L’opera offre uno spaccato di vita di un uomo migrante che vive in un mondo globalizzato, alle prese con le sfide e le speranze di un futuro incerto. Questa è un’opera davvero interessante che invita a riflettere su temi importanti come la migrazione, il lavoro precario e il ruolo della tecnologia nella società contemporanea.
12 Services (2020)

nasce da un incontro casuale con Jay Benedicto, un operatore di telemarketing. Nel 2020, durante una telefonata di routine, July decide di ribaltare le dinamiche commerciali e rivolge alcune domande a Benedicto, dando vita a un dialogo intimo e inaspettato. Dall’incontro telefonico nasce una collaborazione artistica. July invita Benedicto a partecipare a un progetto per l’Edizione 46 del “Süddeutsche Zeitung Magazin” del 2020. Il risultato è un portfolio di fotografie e immagini dei loro scambi di messaggi, che catturano il tentativo di due persone di entrare in contatto e creare qualcosa insieme, sullo sfondo di una pandemia che ha esacerbato le disparità sociali. Le immagini, esposte per la prima volta in una mostra, raccontano una storia di speranza e resilienza di fronte alle avversità. Attraverso le richieste di July e le risposte creative di Benedicto, emerge la voglia di connessione umana e di evasione dalla routine quotidiana.

-- DATI FORNITI --
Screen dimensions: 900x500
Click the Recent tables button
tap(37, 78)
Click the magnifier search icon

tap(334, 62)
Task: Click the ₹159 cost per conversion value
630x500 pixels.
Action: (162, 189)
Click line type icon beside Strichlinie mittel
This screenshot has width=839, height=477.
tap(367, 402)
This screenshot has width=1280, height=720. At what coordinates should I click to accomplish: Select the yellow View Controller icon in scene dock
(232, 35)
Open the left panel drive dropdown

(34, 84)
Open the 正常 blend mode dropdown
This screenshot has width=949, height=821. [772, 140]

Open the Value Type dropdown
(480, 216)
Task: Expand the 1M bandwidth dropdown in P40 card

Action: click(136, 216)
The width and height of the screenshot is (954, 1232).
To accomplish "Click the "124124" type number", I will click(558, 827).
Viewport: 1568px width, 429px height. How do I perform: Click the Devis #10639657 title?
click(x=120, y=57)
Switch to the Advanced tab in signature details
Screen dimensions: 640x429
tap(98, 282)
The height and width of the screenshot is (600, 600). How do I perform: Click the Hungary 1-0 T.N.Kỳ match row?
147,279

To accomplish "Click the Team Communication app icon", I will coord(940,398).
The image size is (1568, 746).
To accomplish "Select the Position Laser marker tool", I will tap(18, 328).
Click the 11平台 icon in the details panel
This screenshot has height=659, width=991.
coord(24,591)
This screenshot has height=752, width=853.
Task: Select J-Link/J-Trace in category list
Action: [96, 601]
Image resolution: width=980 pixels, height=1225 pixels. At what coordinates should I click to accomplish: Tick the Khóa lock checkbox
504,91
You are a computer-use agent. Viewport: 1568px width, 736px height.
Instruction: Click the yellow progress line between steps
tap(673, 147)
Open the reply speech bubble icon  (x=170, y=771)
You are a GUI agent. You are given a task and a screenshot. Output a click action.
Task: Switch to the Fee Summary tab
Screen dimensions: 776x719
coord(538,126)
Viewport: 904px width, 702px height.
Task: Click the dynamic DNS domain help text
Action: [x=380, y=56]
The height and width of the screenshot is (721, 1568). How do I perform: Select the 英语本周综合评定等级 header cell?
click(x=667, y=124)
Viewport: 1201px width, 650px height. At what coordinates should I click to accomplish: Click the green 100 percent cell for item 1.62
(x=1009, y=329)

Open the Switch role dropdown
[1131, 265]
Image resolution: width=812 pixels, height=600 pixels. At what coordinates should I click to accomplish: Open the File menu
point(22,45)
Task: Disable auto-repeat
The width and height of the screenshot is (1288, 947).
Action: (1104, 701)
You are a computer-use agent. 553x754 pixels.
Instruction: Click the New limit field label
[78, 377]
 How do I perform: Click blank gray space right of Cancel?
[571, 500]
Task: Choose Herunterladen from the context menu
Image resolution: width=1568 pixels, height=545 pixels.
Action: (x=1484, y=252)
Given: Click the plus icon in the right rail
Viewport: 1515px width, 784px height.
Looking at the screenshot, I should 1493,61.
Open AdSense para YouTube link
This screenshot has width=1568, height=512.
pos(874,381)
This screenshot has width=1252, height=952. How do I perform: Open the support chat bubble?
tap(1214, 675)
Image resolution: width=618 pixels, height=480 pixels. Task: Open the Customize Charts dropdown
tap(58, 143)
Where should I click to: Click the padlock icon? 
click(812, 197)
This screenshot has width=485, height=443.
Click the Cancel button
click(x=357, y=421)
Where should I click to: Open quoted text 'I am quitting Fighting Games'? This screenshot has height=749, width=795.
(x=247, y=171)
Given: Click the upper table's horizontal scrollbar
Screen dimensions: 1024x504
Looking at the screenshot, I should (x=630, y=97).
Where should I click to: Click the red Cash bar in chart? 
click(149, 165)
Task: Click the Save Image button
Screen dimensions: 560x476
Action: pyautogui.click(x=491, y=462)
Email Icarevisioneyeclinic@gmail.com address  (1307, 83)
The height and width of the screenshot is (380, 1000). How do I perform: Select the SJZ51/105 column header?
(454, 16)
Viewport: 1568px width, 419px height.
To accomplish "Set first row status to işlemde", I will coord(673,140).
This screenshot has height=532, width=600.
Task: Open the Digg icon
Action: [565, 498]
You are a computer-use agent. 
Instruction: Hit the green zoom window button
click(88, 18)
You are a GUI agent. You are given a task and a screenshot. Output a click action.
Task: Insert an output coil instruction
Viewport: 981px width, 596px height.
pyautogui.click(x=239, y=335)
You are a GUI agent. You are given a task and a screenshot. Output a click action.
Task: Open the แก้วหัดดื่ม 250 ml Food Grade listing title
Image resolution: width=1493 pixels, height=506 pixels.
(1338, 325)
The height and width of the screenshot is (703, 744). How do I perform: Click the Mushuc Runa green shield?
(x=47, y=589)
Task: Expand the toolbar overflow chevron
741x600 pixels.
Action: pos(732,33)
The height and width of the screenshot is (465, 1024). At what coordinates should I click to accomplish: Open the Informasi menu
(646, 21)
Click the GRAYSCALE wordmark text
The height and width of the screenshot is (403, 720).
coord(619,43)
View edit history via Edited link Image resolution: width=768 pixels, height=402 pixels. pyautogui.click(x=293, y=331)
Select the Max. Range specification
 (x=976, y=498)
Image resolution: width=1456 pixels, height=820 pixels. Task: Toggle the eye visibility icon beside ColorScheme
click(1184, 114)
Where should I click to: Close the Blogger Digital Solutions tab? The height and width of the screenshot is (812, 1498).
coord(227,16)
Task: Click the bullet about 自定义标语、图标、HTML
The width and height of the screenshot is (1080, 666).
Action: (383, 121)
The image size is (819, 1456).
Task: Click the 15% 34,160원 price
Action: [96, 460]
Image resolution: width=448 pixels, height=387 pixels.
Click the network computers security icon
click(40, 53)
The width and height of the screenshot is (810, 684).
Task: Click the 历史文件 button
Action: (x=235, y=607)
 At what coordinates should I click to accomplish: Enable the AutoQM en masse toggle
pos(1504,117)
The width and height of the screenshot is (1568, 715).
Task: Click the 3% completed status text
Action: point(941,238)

-- COMPITI --
[1] Quali temi importanti, secondo il testo sull'opera, invita a considerare l'opera? Elencali tutti.
[2] Trasforma in un elenco puntato il paragrafo del testo sull'opera che comincia con “nasce da un incontro casuale”, conservandone i fatti principali.
[3] Trascrivi fedelmente dal testo sull'opera tutto ciò che va da “L’opera offre uno” fino a “12 Services (2020)”.
Per svolgere i compiti non occorre consultare i dati.

-- SOLUZIONI --
[1]
- la migrazione
- il lavoro precario
- il ruolo della tecnologia nella società contemporanea

[2]
- Origine: un incontro casuale con Jay Benedicto, operatore di telemarketing.
- Nel 2020, durante una telefonata di routine, July ribalta le dinamiche commerciali e fa domande a Benedicto, avviando un dialogo intimo e inaspettato.
- Ne nasce una collaborazione artistica: July invita Benedicto a un progetto per l'Edizione 46 del “Süddeutsche Zeitung Magazin” del 2020.
- Risultato: un portfolio di fotografie e immagini dei loro scambi di messaggi sul tentativo di entrare in contatto e creare qualcosa insieme, durante una pandemia che ha esacerbato le disparità sociali.
- Le immagini, esposte per la prima volta in una mostra, raccontano speranza e resilienza di fronte alle avversità.
- Dalle richieste di July e dalle risposte creative di Benedicto emerge la voglia di connessione umana e di evasione dalla routine.

[3]
L’opera offre uno spaccato di vita di un uomo migrante che vive in un mondo globalizzato, alle prese con le sfide e le speranze di un futuro incerto. Questa è un’opera davvero interessante che invita a riflettere su temi importanti come la migrazione, il lavoro precario e il ruolo della tecnologia nella società contemporanea.
12 Services (2020)